What did Freud get right?
Guest Editors Bernice Andrews and Chris R. Brewin introduce a special issue on Freudian theory in the light of modern research.
18 December 2000
The last quarter of the 20th century has seen growing academic criticism of, and public scepticism about, Freudian theory and practice. With very few exceptions (e.g. Eysenck, 1986) it is notable that the fiercest and best-cited critics are non-psychologists (e.g. Crews, 1997; Grünbaum, 1993, Masson, 1984; Sulloway, 1992). Indeed, although cognisant of the pitfalls in investigating and evaluating Freudian theory, psychologists have often been remarkably even-handed in their reviews, paying as much attention to what Freud may have got right as to evidence refuting his notions (Fisher & Greenberg, 1996; Kline, 1984). To set the scene for the more specific articles that follow, our aim in this introduction is to give a brief chronicle of the development of some of Freud’s best-known ideas and to summarise the most prominent criticisms of his work.

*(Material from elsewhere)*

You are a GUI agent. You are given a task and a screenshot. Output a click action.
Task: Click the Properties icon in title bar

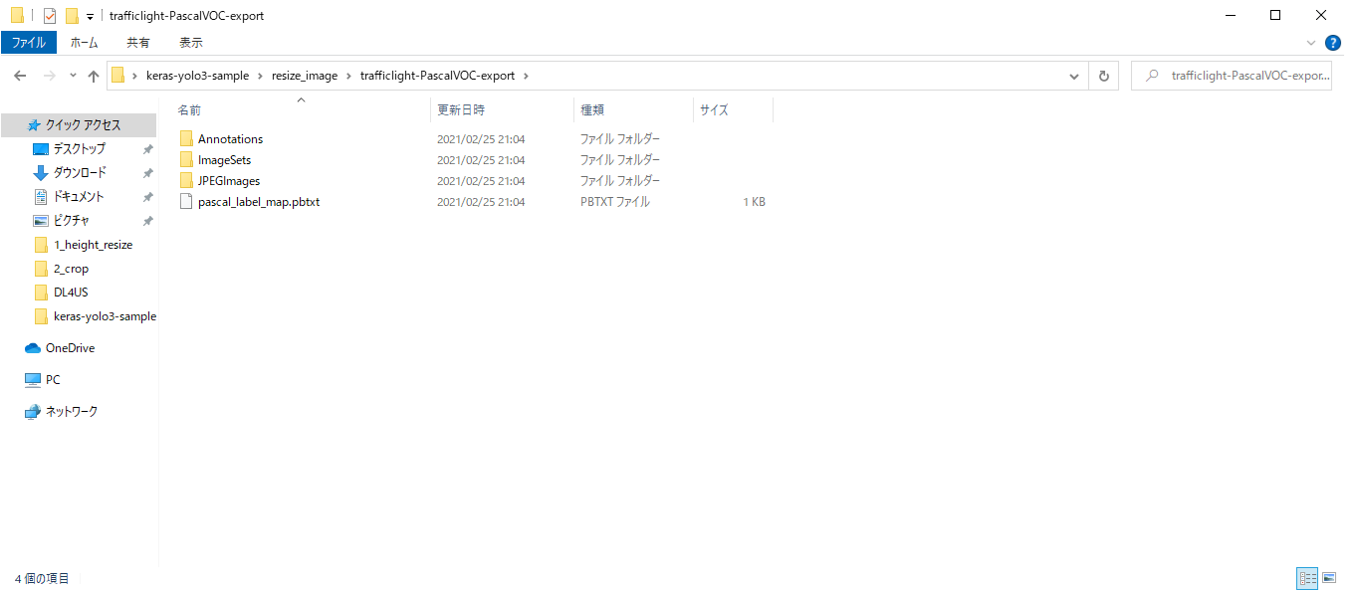50,16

We lay no claim to specialist expertise in this area; rather, we have had personal ‘brushes’ with Freudian theory in the course of our own research, sometimes finding evidence contrary to, at other times in partial support of, his ideas. Our intention in this special issue is simply to accompany the reader on a voyage of discovery concerning the status of some significant aspects of Freudian theory in the light of the most recent scientific knowledge.